WORK TO BE COMPLETED
Which lines come from the start of the records through the line that holds "Task: Click the first highlighted CL residue"? Write them out word for word.

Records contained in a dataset
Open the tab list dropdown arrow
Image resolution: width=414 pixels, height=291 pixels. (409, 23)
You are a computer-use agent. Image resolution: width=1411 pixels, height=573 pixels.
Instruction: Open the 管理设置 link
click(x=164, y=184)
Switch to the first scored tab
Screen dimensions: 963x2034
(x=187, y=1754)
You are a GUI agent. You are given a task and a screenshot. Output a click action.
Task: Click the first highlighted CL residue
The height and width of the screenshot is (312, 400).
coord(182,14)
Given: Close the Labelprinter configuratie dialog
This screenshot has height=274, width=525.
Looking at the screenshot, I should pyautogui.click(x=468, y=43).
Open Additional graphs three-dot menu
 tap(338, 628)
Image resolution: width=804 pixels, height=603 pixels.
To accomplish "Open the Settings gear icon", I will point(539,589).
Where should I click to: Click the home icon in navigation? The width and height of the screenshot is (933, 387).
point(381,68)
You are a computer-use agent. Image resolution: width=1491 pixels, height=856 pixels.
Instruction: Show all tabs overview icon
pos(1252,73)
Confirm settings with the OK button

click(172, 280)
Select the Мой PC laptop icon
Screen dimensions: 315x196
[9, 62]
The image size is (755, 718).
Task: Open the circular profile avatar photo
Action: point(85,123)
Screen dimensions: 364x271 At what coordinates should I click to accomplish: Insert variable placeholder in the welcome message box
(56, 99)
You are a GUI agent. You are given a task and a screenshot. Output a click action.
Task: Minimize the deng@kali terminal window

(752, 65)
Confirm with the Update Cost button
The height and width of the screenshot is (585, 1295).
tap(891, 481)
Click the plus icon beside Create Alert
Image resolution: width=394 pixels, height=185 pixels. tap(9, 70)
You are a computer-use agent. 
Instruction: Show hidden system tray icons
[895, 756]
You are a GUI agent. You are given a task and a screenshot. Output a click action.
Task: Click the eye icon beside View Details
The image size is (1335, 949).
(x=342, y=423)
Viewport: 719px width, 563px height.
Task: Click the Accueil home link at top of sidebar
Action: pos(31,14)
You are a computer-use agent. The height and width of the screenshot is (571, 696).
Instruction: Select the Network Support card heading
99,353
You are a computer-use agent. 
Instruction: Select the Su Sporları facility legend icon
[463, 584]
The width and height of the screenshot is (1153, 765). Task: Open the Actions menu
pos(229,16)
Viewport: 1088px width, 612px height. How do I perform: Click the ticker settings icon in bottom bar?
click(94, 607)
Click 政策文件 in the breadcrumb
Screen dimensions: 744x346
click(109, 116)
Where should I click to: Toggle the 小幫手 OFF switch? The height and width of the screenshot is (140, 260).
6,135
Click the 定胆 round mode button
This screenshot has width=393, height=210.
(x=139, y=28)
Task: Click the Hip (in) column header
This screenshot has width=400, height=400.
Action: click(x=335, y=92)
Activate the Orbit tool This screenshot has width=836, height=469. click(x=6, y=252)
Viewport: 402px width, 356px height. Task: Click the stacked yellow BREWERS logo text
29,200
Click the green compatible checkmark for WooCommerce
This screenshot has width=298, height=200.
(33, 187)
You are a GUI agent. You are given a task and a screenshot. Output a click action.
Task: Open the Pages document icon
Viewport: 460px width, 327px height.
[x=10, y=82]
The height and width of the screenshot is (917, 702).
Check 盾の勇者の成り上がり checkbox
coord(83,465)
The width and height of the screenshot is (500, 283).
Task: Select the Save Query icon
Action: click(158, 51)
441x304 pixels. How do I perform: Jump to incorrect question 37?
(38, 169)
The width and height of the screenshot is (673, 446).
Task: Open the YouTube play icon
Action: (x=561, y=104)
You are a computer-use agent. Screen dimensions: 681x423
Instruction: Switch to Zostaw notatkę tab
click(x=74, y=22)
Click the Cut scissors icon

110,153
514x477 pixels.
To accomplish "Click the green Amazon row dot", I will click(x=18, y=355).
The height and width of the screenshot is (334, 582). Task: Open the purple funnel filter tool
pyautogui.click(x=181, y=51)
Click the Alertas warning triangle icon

EXPECTED ANSWER
Open the tab list dropdown arrow
Image resolution: width=414 pixels, height=291 pixels. (409, 23)
You are a computer-use agent. Image resolution: width=1411 pixels, height=573 pixels.
Instruction: Open the 管理设置 link
click(x=164, y=184)
Switch to the first scored tab
Screen dimensions: 963x2034
(x=187, y=1754)
You are a GUI agent. You are given a task and a screenshot. Output a click action.
Task: Click the first highlighted CL residue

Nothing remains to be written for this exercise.